Go through the data and tally the lines that include "Select". The reply is that number alone.

Collected data:
....
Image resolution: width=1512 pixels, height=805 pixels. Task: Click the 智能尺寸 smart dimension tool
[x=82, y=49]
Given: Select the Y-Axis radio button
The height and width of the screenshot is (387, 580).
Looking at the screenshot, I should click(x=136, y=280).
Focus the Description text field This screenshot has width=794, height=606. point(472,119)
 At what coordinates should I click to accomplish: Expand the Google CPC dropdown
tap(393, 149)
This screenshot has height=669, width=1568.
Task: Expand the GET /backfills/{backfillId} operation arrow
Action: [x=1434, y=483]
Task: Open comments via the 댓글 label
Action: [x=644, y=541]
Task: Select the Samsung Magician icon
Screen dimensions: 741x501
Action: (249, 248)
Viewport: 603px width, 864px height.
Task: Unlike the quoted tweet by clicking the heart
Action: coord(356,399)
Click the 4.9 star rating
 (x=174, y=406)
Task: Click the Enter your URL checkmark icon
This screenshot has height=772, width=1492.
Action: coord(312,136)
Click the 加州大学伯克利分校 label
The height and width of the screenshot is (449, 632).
....
SOLUTION TO THE EXERCISE:
2